Ashley got to demonstrate her banjo skills when she was invited to appear in Rascal Flatts video for their 2012 hit single, Banjo. Following filming the video, she also got to play the song live with the band. "That was such an incredible experience and I am so thankful for it. I got to play at the CMT Awards with them and Journey now that's pretty much as big as it gets when it comes to live performances."

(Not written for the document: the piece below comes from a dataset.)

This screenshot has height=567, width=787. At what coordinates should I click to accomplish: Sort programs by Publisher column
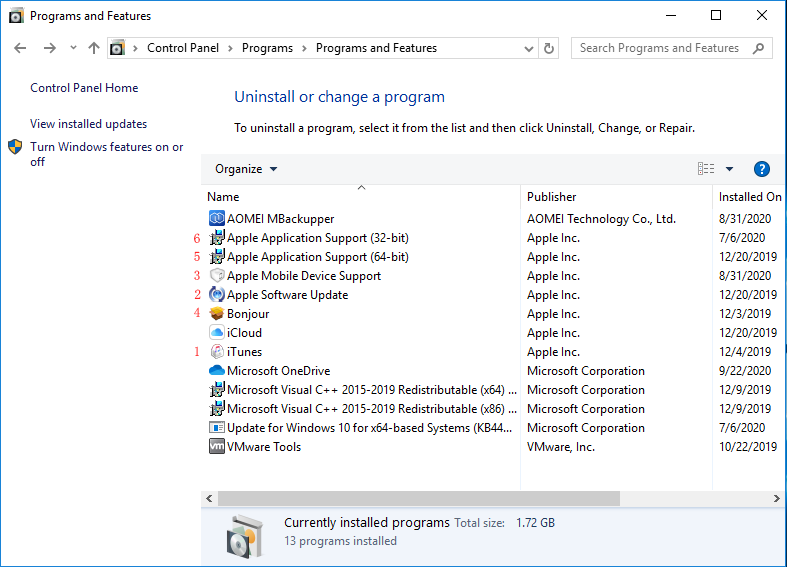coord(552,197)
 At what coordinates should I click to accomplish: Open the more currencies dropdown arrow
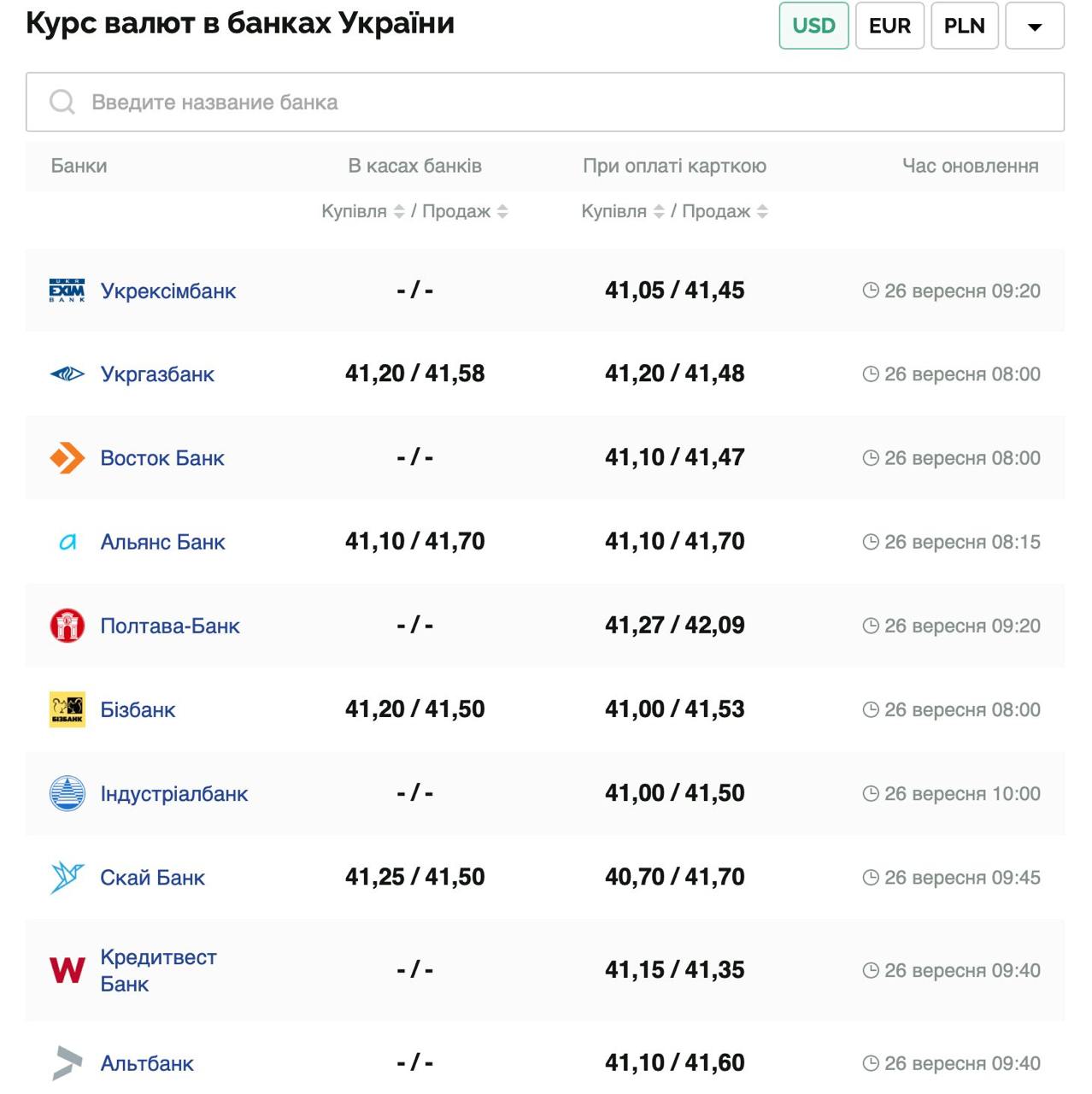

Though Ashley has been surrounded by famous singers and musicians all of her life, she's still very much a grounded, down-to-earth fan at heart. She's been working hard on her music alongside her two older brothers Cal and Shannon. With Cal she put together a band called Instant People, an indie-pop-rock outfit that opened some shows for their father. Alongside that she also teamed up with Shannon in a duo called Victoria Ghost. Shannon played guitar, Ashley on banjo with close-knit harmonies in an indie folk/country sound. Those two projects are now firmly in the past, though she still works closely with both her brothers. Ashley co-produced THE LONELY ONE, with Cal. The recordings were mainly held in Cal's Agoura Borealis studios in Los Angeles. Shannon, who plays in Ashley's band, shares co-writing on Looks Like Time and also contributes vocals and guitar throughout the album. The album is full of songs intended to make listeners question everything they've ever known, and to remind themto think, smile, laugh and even cry. It's a mixed bag of sounds and styles presented in a unique and distinctive way with a range of emotions that connect both instantly and universally.

Flawlessly talented and using her voice to tell the stories of her life, Ashley Campbell has found and claimed something she loves and is now poised as heir to that Campbell lineage, pushing into new territory with a skill and acumen that represents everything happening in today's music.